■ **What is needed**
Return every line of the material below verbatim, with no changes.
---- Data records
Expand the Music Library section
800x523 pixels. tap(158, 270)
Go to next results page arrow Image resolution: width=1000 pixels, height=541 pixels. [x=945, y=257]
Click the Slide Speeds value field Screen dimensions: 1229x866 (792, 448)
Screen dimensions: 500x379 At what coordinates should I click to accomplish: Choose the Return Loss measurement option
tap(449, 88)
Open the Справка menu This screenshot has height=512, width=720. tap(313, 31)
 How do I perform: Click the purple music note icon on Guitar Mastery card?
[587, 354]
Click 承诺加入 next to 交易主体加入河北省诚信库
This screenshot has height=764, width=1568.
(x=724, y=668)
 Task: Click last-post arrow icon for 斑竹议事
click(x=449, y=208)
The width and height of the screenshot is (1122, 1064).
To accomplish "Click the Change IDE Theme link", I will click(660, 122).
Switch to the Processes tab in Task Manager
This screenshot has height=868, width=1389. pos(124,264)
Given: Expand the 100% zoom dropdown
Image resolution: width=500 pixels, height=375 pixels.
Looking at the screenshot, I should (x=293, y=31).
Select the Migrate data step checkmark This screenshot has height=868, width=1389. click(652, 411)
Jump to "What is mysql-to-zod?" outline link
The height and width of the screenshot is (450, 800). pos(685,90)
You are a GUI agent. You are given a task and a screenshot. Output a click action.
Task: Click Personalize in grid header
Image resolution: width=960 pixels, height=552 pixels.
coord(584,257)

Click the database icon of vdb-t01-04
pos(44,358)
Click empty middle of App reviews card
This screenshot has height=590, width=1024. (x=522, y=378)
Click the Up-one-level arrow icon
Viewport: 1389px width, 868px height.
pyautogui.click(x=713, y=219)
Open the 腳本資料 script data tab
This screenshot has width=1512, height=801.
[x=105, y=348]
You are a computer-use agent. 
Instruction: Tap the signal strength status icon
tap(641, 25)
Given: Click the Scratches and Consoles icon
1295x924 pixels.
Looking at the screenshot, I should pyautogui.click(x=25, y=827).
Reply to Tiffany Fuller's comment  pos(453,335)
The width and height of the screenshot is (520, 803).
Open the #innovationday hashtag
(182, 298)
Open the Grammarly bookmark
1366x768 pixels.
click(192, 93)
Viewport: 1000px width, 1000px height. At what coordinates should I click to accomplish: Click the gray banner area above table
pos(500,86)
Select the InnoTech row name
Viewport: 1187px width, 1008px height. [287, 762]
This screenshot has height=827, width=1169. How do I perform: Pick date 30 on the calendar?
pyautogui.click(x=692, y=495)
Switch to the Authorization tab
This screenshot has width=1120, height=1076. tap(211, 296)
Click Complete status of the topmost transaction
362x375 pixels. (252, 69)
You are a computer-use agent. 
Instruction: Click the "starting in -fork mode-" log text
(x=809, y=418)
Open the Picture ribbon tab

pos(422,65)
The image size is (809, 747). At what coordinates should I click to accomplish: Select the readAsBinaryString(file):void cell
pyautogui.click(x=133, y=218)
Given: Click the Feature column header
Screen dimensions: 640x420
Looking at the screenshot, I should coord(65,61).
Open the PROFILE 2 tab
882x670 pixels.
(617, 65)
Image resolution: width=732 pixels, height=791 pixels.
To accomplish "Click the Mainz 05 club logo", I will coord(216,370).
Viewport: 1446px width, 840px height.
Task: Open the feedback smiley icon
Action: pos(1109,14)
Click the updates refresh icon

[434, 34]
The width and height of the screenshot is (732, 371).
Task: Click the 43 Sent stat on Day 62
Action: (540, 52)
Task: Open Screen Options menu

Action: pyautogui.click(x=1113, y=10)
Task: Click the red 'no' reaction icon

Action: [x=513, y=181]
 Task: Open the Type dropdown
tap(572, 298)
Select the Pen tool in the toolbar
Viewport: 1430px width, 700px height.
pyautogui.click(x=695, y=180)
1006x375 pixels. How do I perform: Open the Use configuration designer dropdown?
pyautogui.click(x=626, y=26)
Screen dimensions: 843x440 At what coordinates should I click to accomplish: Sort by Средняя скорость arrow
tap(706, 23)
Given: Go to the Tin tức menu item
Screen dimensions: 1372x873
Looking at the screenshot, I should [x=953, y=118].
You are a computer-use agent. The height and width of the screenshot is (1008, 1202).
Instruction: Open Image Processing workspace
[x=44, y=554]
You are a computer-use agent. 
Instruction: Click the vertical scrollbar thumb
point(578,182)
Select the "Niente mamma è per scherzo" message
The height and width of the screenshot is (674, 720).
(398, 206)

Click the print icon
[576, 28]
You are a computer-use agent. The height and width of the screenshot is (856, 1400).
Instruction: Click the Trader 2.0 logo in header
--------
■ **Output for this exercise**
Expand the Music Library section
800x523 pixels. tap(158, 270)
Go to next results page arrow Image resolution: width=1000 pixels, height=541 pixels. [x=945, y=257]
Click the Slide Speeds value field Screen dimensions: 1229x866 (792, 448)
Screen dimensions: 500x379 At what coordinates should I click to accomplish: Choose the Return Loss measurement option
tap(449, 88)
Open the Справка menu This screenshot has height=512, width=720. tap(313, 31)
 How do I perform: Click the purple music note icon on Guitar Mastery card?
[587, 354]
Click 承诺加入 next to 交易主体加入河北省诚信库
This screenshot has height=764, width=1568.
(x=724, y=668)
 Task: Click last-post arrow icon for 斑竹议事
click(x=449, y=208)
The width and height of the screenshot is (1122, 1064).
To accomplish "Click the Change IDE Theme link", I will click(660, 122).
Switch to the Processes tab in Task Manager
This screenshot has height=868, width=1389. pos(124,264)
Given: Expand the 100% zoom dropdown
Image resolution: width=500 pixels, height=375 pixels.
Looking at the screenshot, I should (x=293, y=31).
Select the Migrate data step checkmark This screenshot has height=868, width=1389. click(652, 411)
Jump to "What is mysql-to-zod?" outline link
The height and width of the screenshot is (450, 800). pos(685,90)
You are a GUI agent. You are given a task and a screenshot. Output a click action.
Task: Click Personalize in grid header
Image resolution: width=960 pixels, height=552 pixels.
coord(584,257)

Click the database icon of vdb-t01-04
pos(44,358)
Click empty middle of App reviews card
This screenshot has height=590, width=1024. (x=522, y=378)
Click the Up-one-level arrow icon
Viewport: 1389px width, 868px height.
pyautogui.click(x=713, y=219)
Open the 腳本資料 script data tab
This screenshot has width=1512, height=801.
[x=105, y=348]
You are a computer-use agent. 
Instruction: Tap the signal strength status icon
tap(641, 25)
Given: Click the Scratches and Consoles icon
1295x924 pixels.
Looking at the screenshot, I should pyautogui.click(x=25, y=827).
Reply to Tiffany Fuller's comment  pos(453,335)
The width and height of the screenshot is (520, 803).
Open the #innovationday hashtag
(182, 298)
Open the Grammarly bookmark
1366x768 pixels.
click(192, 93)
Viewport: 1000px width, 1000px height. At what coordinates should I click to accomplish: Click the gray banner area above table
pos(500,86)
Select the InnoTech row name
Viewport: 1187px width, 1008px height. [287, 762]
This screenshot has height=827, width=1169. How do I perform: Pick date 30 on the calendar?
pyautogui.click(x=692, y=495)
Switch to the Authorization tab
This screenshot has width=1120, height=1076. tap(211, 296)
Click Complete status of the topmost transaction
362x375 pixels. (252, 69)
You are a computer-use agent. 
Instruction: Click the "starting in -fork mode-" log text
(x=809, y=418)
Open the Picture ribbon tab

pos(422,65)
The image size is (809, 747). At what coordinates should I click to accomplish: Select the readAsBinaryString(file):void cell
pyautogui.click(x=133, y=218)
Given: Click the Feature column header
Screen dimensions: 640x420
Looking at the screenshot, I should coord(65,61).
Open the PROFILE 2 tab
882x670 pixels.
(617, 65)
Image resolution: width=732 pixels, height=791 pixels.
To accomplish "Click the Mainz 05 club logo", I will coord(216,370).
Viewport: 1446px width, 840px height.
Task: Open the feedback smiley icon
Action: pos(1109,14)
Click the updates refresh icon

[434, 34]
The width and height of the screenshot is (732, 371).
Task: Click the 43 Sent stat on Day 62
Action: (540, 52)
Task: Open Screen Options menu

Action: pyautogui.click(x=1113, y=10)
Task: Click the red 'no' reaction icon

Action: [x=513, y=181]
 Task: Open the Type dropdown
tap(572, 298)
Select the Pen tool in the toolbar
Viewport: 1430px width, 700px height.
pyautogui.click(x=695, y=180)
1006x375 pixels. How do I perform: Open the Use configuration designer dropdown?
pyautogui.click(x=626, y=26)
Screen dimensions: 843x440 At what coordinates should I click to accomplish: Sort by Средняя скорость arrow
tap(706, 23)
Given: Go to the Tin tức menu item
Screen dimensions: 1372x873
Looking at the screenshot, I should [x=953, y=118].
You are a computer-use agent. The height and width of the screenshot is (1008, 1202).
Instruction: Open Image Processing workspace
[x=44, y=554]
You are a computer-use agent. 
Instruction: Click the vertical scrollbar thumb
point(578,182)
Select the "Niente mamma è per scherzo" message
The height and width of the screenshot is (674, 720).
(398, 206)

Click the print icon
[576, 28]
You are a computer-use agent. The height and width of the screenshot is (856, 1400).
Instruction: Click the Trader 2.0 logo in header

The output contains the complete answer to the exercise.